President Donald Trump’s proposed 25% tariffs on about 1,300 Chinese products worth $50 billion have the merchant-acquiring industry worried.
The Electronic Transactions Association, a national payments-industry trade group, joined more than 100 other organizations in signing a letter to the House Ways and Means Committee leadership expressing their “deep concern” about the proposed tariffs. Many point-of-sale terminals and related payment-processing products used by U.S. merchants are made in China and could be subject to the tariffs.
Exactly how much POS equipment in the U.S. comes from China is difficult to ascertain. “I don’t have an assessment; I know it’s a lot,” Scott Talbott, senior vice president of government relations at the Washington, D.C.-based ETA, tells Digital Transactions News. “We have a number of ETA members who are concerned.”
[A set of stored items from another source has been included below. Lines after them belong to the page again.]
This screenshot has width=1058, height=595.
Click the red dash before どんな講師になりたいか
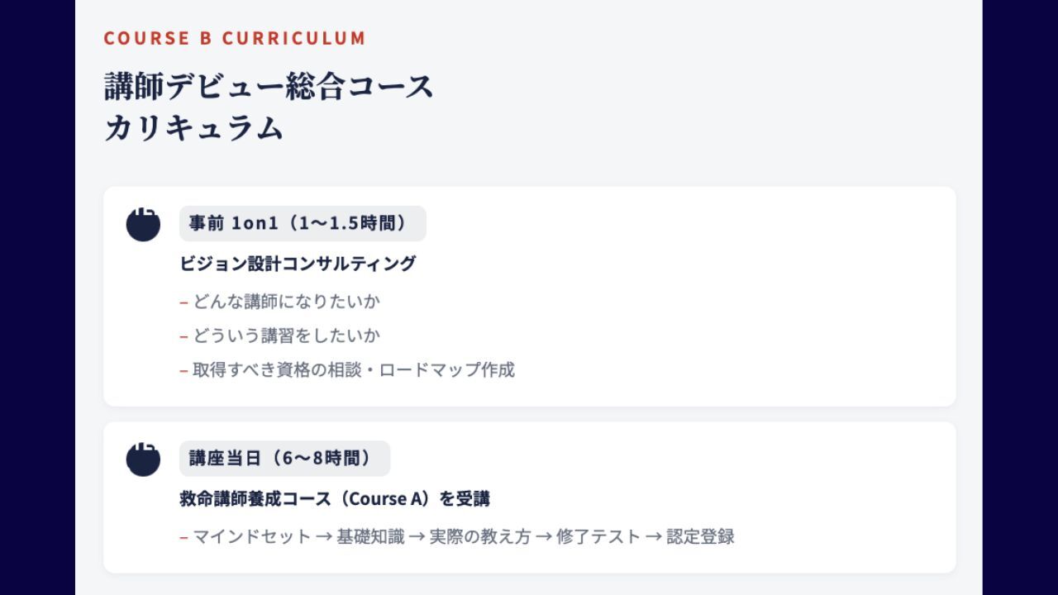[x=183, y=302]
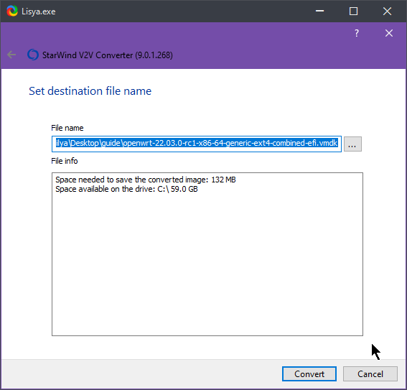The image size is (407, 390).
Task: Close the StarWind converter wizard with inner X
Action: (x=389, y=33)
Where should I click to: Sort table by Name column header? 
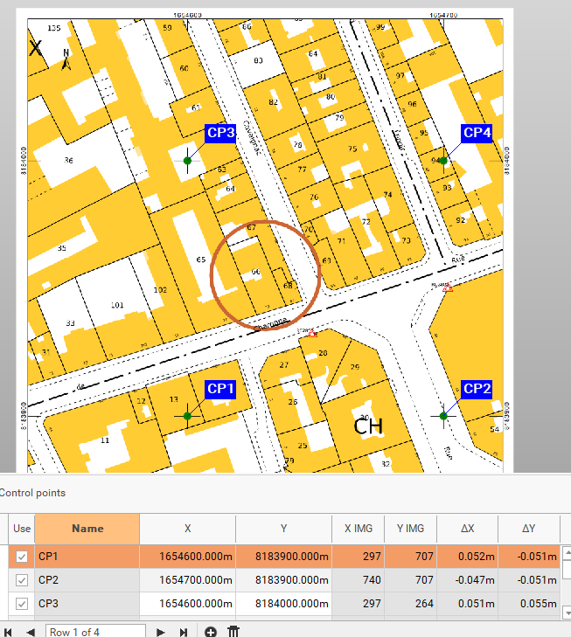coord(87,529)
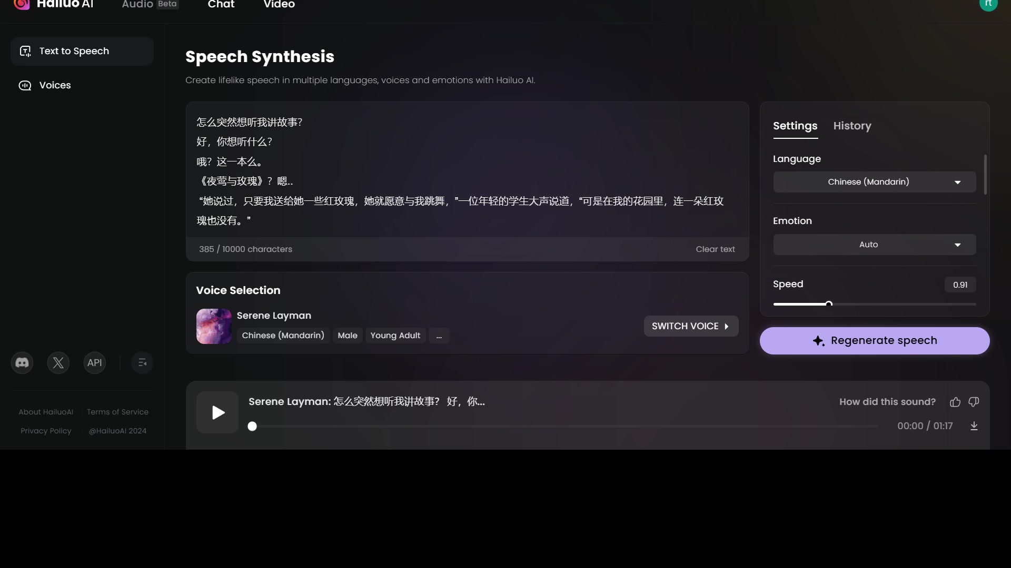Click the Text to Speech sidebar icon
Screen dimensions: 1011x568
tap(24, 50)
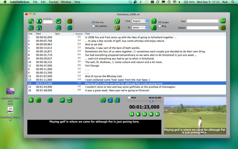Click the blue redo arrow icon
Image resolution: width=238 pixels, height=149 pixels.
(x=69, y=28)
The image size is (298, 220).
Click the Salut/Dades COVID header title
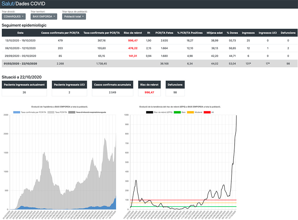coord(24,4)
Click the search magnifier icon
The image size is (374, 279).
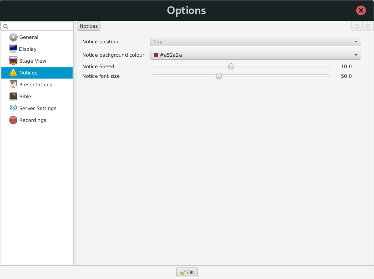click(5, 26)
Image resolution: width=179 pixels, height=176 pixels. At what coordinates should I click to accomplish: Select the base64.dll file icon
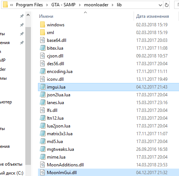(x=42, y=40)
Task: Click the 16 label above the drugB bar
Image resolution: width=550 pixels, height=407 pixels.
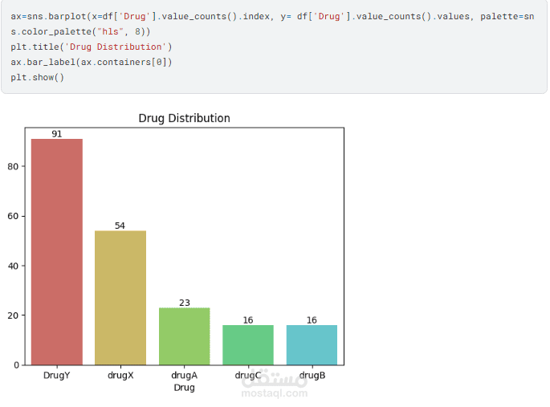Action: [x=312, y=320]
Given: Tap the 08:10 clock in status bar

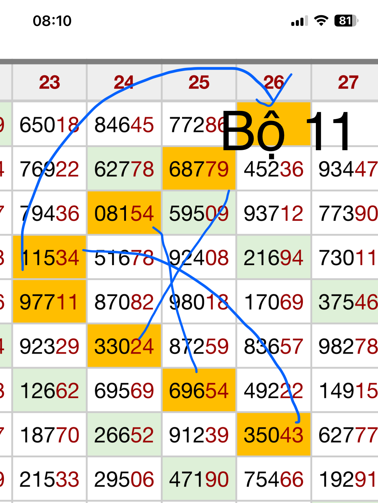Looking at the screenshot, I should [x=52, y=21].
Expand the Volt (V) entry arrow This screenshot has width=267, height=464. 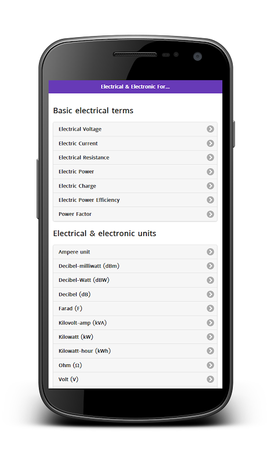(210, 379)
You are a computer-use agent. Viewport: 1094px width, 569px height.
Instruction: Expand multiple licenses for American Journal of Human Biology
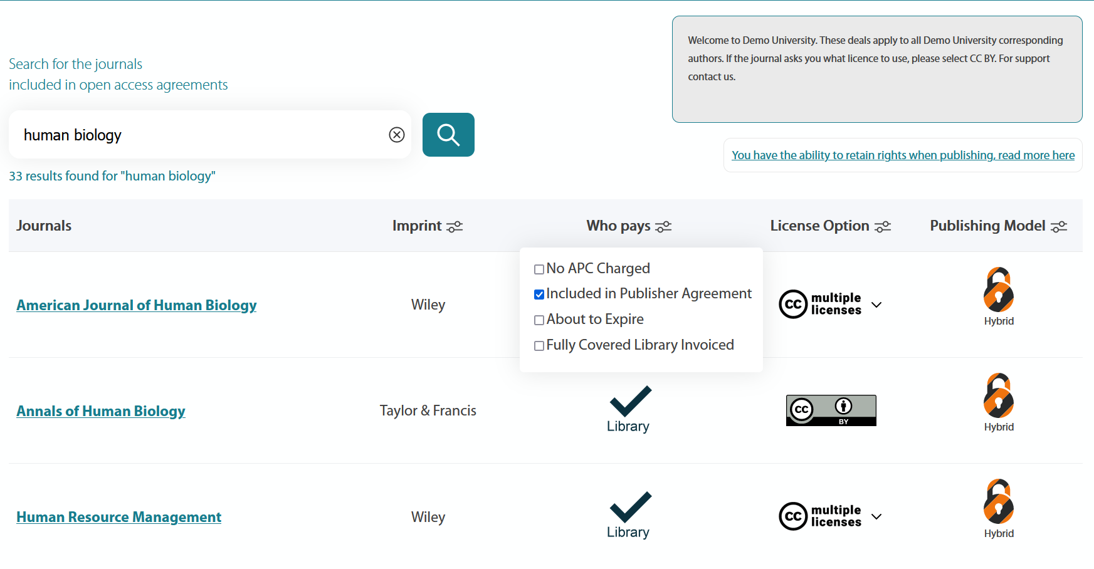coord(876,305)
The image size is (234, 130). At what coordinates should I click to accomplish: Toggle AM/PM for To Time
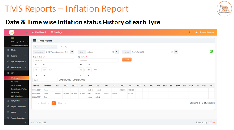click(x=95, y=70)
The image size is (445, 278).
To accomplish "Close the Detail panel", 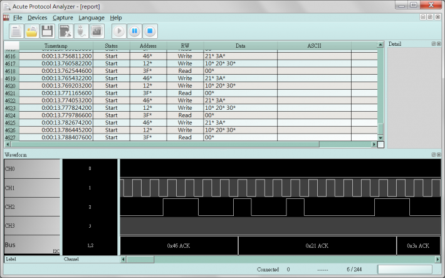I will [439, 44].
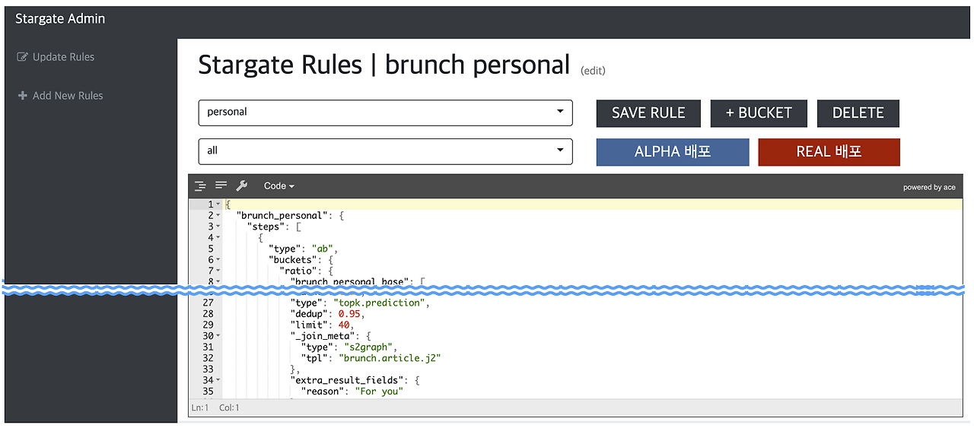Viewport: 974px width, 428px height.
Task: Click the compact JSON icon in editor toolbar
Action: click(221, 185)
VeriFone Systems Inc., the largest U.S.-based POS terminal maker, uses contract manufacturers in China, Singapore, Malaysia, Brazil, and Germany, as well as components suppliers located throughout the world. VeriFone did not respond to a Digital Transactions News request for comment, but in a recent regulatory filing the San Jose, Calif.-based company said “a material portion of these third-party manufacturing activities are concentrated in China.” The filing did not give a figure.
Other POS terminal providers with a large U.S. presence, including France-based Ingenico and China’s Pax, did not respond to requests for comment by mid-afternoon Thursday.
While the trade-group letter notes that “China’s ongoing intellectual property rights violations, forced technology transfers, and state interventions harm U.S. companies, workers, consumers, and our competitiveness,” it says the planned tariffs are not the best way to solve those problems.
Talbott notes that in addition to the extra costs for Chinese-made POS equipment, the tariffs may tempt non-Chinese suppliers to the acquiring industry to raise their own prices, though probably not as much as 25%. “I think that it’s difficult to ignore the upward pressure on prices that tariffs have,” says Talbott.
Various Congressional committees, including Ways and Means in the House and the Senate Finance Committee’s Subcommittee on International Trade, Customs, and Global Competitiveness, held hearings this week about the tariff proposal. President Trump, however, under current law has authority to impose them without express approval from Congress.
The U.S. International Trade Commission, a part of the executive brach, is planning a mid-May hearing to take input about the tariffs. Talbott says the ETA will submit written comments to the commission and is planning to give testimony at the hearing.